Only the lines from the top of the data through the line with "has width=1200, height=600." should be repeated, each exactly as written.

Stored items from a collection
*** Begin section ***
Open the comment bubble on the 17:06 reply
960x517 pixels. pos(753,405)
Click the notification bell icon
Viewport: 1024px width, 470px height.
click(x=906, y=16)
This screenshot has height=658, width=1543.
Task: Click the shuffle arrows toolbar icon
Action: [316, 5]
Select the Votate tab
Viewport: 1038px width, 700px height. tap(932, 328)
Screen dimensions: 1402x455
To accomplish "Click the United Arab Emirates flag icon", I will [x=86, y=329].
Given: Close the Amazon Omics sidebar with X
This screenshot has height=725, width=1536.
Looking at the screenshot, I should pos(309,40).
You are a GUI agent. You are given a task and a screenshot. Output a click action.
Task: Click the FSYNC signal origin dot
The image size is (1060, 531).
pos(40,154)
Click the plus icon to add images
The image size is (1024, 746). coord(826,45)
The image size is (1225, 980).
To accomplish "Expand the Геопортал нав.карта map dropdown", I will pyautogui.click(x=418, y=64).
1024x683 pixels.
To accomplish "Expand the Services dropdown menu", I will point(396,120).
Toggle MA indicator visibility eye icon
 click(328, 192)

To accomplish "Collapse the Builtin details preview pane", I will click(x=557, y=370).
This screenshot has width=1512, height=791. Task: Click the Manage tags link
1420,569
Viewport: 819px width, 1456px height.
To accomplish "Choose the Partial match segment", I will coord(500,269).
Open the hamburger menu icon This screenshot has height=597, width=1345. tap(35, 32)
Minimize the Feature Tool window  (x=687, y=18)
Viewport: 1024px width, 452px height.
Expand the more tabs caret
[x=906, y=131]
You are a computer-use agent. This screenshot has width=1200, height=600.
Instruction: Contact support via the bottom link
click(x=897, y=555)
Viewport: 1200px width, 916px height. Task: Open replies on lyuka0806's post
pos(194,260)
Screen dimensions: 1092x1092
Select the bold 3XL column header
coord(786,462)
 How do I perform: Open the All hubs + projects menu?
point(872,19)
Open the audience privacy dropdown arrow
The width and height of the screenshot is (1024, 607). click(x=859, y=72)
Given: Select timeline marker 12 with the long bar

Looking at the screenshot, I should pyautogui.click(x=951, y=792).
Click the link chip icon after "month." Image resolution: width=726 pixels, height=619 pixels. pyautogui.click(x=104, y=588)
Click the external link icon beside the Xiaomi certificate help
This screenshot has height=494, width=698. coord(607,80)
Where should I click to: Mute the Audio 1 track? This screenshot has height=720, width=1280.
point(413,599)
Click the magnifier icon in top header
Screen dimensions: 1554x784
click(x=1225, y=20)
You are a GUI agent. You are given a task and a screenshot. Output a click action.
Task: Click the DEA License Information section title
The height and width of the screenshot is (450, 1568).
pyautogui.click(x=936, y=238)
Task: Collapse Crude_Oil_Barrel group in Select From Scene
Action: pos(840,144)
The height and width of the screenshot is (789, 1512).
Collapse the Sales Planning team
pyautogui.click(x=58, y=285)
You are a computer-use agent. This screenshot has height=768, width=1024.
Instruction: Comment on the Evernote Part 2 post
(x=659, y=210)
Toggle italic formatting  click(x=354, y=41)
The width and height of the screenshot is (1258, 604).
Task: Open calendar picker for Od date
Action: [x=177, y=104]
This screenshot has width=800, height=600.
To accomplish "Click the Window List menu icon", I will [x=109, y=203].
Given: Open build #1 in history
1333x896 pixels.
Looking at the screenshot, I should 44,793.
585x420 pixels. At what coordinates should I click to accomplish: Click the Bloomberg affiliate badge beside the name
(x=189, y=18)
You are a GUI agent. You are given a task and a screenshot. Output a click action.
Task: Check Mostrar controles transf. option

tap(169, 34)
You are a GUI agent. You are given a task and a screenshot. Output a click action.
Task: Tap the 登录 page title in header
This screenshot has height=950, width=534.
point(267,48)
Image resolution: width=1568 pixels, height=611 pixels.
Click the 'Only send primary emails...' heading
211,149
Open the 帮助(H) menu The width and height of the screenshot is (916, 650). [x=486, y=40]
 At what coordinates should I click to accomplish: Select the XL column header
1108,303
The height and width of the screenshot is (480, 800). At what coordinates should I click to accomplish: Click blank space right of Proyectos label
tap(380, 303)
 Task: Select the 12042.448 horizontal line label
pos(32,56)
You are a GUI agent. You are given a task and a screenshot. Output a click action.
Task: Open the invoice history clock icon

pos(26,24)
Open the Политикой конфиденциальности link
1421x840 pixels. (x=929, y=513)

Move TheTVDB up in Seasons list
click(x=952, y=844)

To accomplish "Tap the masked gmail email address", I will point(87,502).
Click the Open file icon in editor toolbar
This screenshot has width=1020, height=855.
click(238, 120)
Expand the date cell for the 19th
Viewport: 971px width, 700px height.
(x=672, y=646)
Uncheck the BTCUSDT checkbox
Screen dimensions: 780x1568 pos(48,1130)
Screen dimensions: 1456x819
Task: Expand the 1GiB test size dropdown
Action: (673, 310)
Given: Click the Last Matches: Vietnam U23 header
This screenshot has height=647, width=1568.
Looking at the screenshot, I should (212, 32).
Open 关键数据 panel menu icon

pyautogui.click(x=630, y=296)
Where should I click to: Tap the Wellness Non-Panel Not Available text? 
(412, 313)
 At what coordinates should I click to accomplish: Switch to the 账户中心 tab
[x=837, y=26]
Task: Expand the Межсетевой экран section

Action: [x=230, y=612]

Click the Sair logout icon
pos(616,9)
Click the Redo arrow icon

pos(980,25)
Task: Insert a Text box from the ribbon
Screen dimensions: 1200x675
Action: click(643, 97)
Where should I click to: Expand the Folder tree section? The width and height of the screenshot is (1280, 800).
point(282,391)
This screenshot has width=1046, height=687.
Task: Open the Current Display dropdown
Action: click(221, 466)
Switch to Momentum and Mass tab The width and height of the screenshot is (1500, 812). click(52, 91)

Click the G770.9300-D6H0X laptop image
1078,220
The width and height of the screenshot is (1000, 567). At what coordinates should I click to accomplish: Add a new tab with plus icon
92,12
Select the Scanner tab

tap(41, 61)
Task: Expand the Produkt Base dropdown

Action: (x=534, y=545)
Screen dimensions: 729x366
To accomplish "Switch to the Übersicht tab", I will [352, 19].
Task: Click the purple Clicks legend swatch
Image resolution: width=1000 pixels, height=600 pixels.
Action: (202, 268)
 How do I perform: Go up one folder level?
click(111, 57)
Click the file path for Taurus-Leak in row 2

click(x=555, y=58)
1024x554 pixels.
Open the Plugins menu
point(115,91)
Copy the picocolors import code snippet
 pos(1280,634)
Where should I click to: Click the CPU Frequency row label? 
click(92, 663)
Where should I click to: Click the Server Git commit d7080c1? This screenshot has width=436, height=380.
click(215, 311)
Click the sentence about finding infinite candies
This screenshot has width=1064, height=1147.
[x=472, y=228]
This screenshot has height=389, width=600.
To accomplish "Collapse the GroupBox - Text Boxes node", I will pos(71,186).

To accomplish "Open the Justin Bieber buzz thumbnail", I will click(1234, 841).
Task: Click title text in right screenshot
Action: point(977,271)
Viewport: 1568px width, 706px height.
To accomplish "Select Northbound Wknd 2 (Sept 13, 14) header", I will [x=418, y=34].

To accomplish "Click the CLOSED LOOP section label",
*** End section ***
● Your response
Open the comment bubble on the 17:06 reply
960x517 pixels. pos(753,405)
Click the notification bell icon
Viewport: 1024px width, 470px height.
click(x=906, y=16)
This screenshot has height=658, width=1543.
Task: Click the shuffle arrows toolbar icon
Action: [316, 5]
Select the Votate tab
Viewport: 1038px width, 700px height. tap(932, 328)
Screen dimensions: 1402x455
To accomplish "Click the United Arab Emirates flag icon", I will [x=86, y=329].
Given: Close the Amazon Omics sidebar with X
This screenshot has height=725, width=1536.
Looking at the screenshot, I should pos(309,40).
You are a GUI agent. You are given a task and a screenshot. Output a click action.
Task: Click the FSYNC signal origin dot
The image size is (1060, 531).
pos(40,154)
Click the plus icon to add images
The image size is (1024, 746). coord(826,45)
The image size is (1225, 980).
To accomplish "Expand the Геопортал нав.карта map dropdown", I will pyautogui.click(x=418, y=64).
1024x683 pixels.
To accomplish "Expand the Services dropdown menu", I will point(396,120).
Toggle MA indicator visibility eye icon
 click(328, 192)

To accomplish "Collapse the Builtin details preview pane", I will click(x=557, y=370).
This screenshot has width=1512, height=791. Task: Click the Manage tags link
1420,569
Viewport: 819px width, 1456px height.
To accomplish "Choose the Partial match segment", I will coord(500,269).
Open the hamburger menu icon This screenshot has height=597, width=1345. tap(35, 32)
Minimize the Feature Tool window  (x=687, y=18)
Viewport: 1024px width, 452px height.
Expand the more tabs caret
[x=906, y=131]
You are a computer-use agent. This screenshot has width=1200, height=600.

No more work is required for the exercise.